Statistical mechanics is often taken to be the paradigm of a successful inter-theoretic reduction, which explains the high-level phenomena (primarily those described by thermodynamics) by using the fundamental theories of physics together with some auxiliary hypotheses. In my view, the scope of statistical mechanics is wider since it is the type-identity physicalist account of all the special sciences. But in this chapter, I focus on the more traditional and less controversial domain of this theory, namely, that of explaining the thermodynamic phenomena.What are the fundamental theories that are taken to explain the thermodynamic phenomena? The lively research into the foundations of classical statistical mechanics suggests that using classical mechanics to explain the thermodynamic phenomena is fruitful.

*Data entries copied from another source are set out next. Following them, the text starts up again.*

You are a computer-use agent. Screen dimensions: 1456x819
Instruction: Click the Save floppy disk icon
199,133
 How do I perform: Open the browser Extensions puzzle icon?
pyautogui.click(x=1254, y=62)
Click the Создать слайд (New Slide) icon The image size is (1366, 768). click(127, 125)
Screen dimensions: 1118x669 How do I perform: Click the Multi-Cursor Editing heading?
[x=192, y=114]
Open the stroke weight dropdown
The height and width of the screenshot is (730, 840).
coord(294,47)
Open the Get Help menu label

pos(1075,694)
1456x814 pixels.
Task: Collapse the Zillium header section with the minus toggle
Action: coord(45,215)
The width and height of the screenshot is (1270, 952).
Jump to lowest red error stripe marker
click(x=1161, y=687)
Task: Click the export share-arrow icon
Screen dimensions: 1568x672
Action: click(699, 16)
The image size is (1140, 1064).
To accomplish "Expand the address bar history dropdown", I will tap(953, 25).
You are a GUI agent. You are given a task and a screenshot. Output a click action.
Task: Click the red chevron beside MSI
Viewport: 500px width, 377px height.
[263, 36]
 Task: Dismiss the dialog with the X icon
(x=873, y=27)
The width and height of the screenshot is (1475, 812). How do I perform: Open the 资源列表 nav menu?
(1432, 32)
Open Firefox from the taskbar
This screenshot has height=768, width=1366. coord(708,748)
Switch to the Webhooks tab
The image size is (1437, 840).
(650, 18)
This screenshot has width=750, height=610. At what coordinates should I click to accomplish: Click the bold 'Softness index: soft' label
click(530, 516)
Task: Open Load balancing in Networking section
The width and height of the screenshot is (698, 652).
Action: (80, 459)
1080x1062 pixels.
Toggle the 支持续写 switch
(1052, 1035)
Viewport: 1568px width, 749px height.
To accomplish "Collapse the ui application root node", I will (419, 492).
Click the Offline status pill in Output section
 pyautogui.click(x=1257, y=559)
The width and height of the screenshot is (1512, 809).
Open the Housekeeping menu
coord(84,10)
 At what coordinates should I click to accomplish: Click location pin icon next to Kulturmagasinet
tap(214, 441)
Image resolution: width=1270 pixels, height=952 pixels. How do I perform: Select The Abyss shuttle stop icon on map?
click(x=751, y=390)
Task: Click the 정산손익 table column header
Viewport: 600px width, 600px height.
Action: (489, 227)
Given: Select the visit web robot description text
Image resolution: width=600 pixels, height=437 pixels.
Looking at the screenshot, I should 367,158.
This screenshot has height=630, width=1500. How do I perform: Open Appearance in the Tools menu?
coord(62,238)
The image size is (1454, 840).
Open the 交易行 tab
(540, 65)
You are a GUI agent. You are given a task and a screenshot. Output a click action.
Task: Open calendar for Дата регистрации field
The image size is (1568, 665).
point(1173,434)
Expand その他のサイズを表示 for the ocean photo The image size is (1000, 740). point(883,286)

Strictly speaking, in contemporary physics, classical mechanics is considered to be false. Since classical mechanics preserves certain explanatory and predictive aspects of the true fundamental theories, it can be successfully applied in certain cases. In other circumstances, classical mechanics has to be replaced by quantum mechanics. In this chapter I ask the following two questions:
I) How does quantum statistical mechanics differ from classical statistical mechanics? How are
the well-known differences between the two fundamental theories reflected in the statistical
mechanical account of high-level phenomena?
II) How does quantum statistical mechanics differ from quantum mechanics simpliciter?
To make our main points I need to only consider non-relativistic quantum mechanics. Most of the ideas described and addressed in this chapter hold irrespective of the choice of a (so-called) interpretation of quantum mechanics, and so I will mention interpretations only when the differences between them are important to the matter discussed.